• [QUOTED PASSAGE]
This paper reports results from a large-scale, multi-phase measurement campaign in mainland France assessing changes in RF exposure associated with 5G deployment from 2020 to 2024. Using more than 24,000 on-ground measurements in direct view of 5G antennas, it finds small average increases in broadband exposure and increased contributions from 5G-related bands over time. The 3.5 GHz band contribution increased but remained a secondary contributor compared with legacy 800/900 MHz bands, and exposure during active downloading was higher than in idle mode.

This exposure-assessment study proposes and validates a method to measure instantaneous RF exposure under typical base station load by generating defined data rates (low/medium/high) using iPerf and measuring channel power across services. Validation at four base stations suggests the approach is reliable across different times of day and loads, with reproducible results when averaging over 30 sweeps. Comparisons indicate iPerf-provoked constant data rates generally match exposure during real application usage, with few deviations beyond stated uncertainty.

This exposure assessment study analyzed smartphone-logged 4G LTE RSSI and GPS data from adults in France to identify determinants of downlink signal strength. RSSI varied with geospatial factors (distance to antennas, antenna density, urbanicity) and time of day, and was also influenced by technical smartphone parameters. The study reports an estimated electric field strength derived from RSSI, but notes high uncertainty in this conversion.

This exposure-assessment study compares RF-EMF exposure maps produced using a broadband meter versus a personal exposimeter and aims to correct personal exposimeter readings to match broadband-based maps. The authors report that LOS/NLOS-specific correction factors reduce discrepancies, particularly improving LOS measurements affected by body shielding. A genetic algorithm is used to optimize correction factors and support scalable urban exposure mapping, with the authors noting that additional validation in other environments is needed.

This paper presents a machine-learning method to estimate ground-level electromagnetic radiation (electric field strength) in the near field of 5G base stations, using multiple technical and environmental input parameters. The authors report experimental performance with a mean absolute percentage error of about 5.89% and suggest the approach can reduce costs compared with on-site measurements. The work is positioned as supporting exposure management and base-station placement, while noting the need for careful EMF management due to potential health-risk links.

This conference paper examines extrapolation factors used for in-situ EMF exposure assessment of 5G base stations in realistic indoor and outdoor scenarios. Using both frequency-selective and code-selective measurement approaches under varying traffic conditions, it reports substantial variability in extrapolated exposure estimates driven largely by antenna radiation patterns. Outdoor environments showed more stable extrapolation than indoor environments, highlighting challenges for reliable exposure assessment when antenna patterns and network configurations are not well characterized.

This longitudinal cohort study examined the temporal relationship between somatization and perceived RF-EMF exposure, comparing the attribution hypothesis with the nocebo hypothesis. Using AMIGO questionnaire data from 2011 and 2015, regression analyses suggested the attribution hypothesis more often explained symptom reporting linked to perceived base station RF-EMF exposure and perceived electricity exposure than the nocebo hypothesis. The authors state this contrasts with prior literature and note that a nocebo effect is not fully excluded.

• [DATA PROVIDED]

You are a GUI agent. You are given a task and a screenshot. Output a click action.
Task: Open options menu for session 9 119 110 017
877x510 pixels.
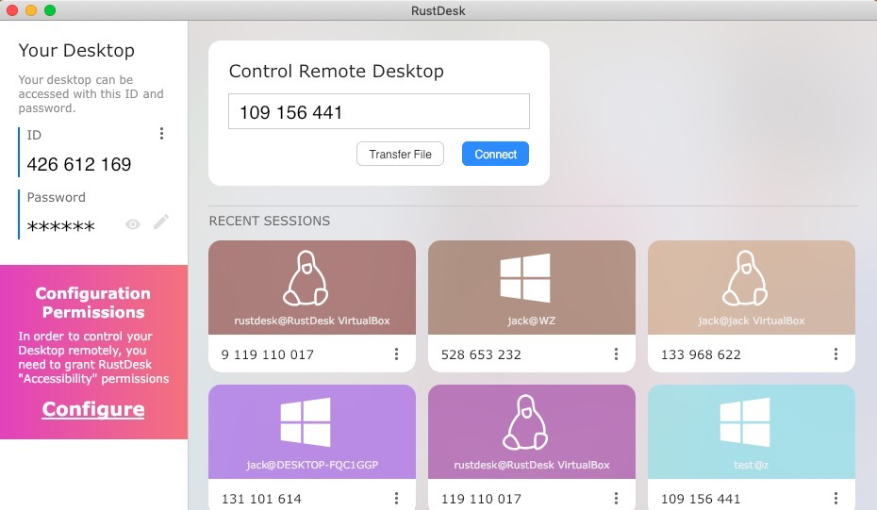click(396, 354)
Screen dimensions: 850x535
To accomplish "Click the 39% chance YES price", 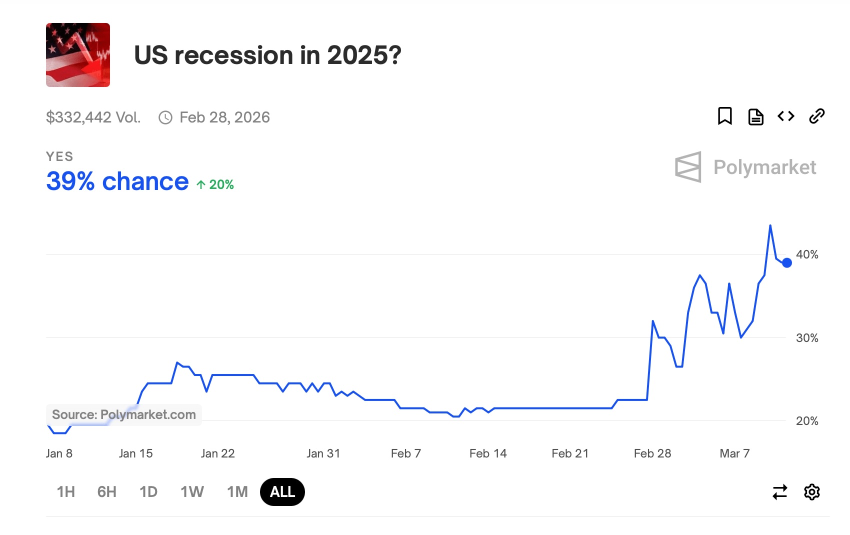I will [x=117, y=181].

• [WHAT YOU WILL DO]
Transcribe the RF exposure study summaries above from "This paper presents" up to and including "potential health-risk links.".

• [ANSWER BELOW]
This paper presents a machine-learning method to estimate ground-level electromagnetic radiation (electric field strength) in the near field of 5G base stations, using multiple technical and environmental input parameters. The authors report experimental performance with a mean absolute percentage error of about 5.89% and suggest the approach can reduce costs compared with on-site measurements. The work is positioned as supporting exposure management and base-station placement, while noting the need for careful EMF management due to potential health-risk links.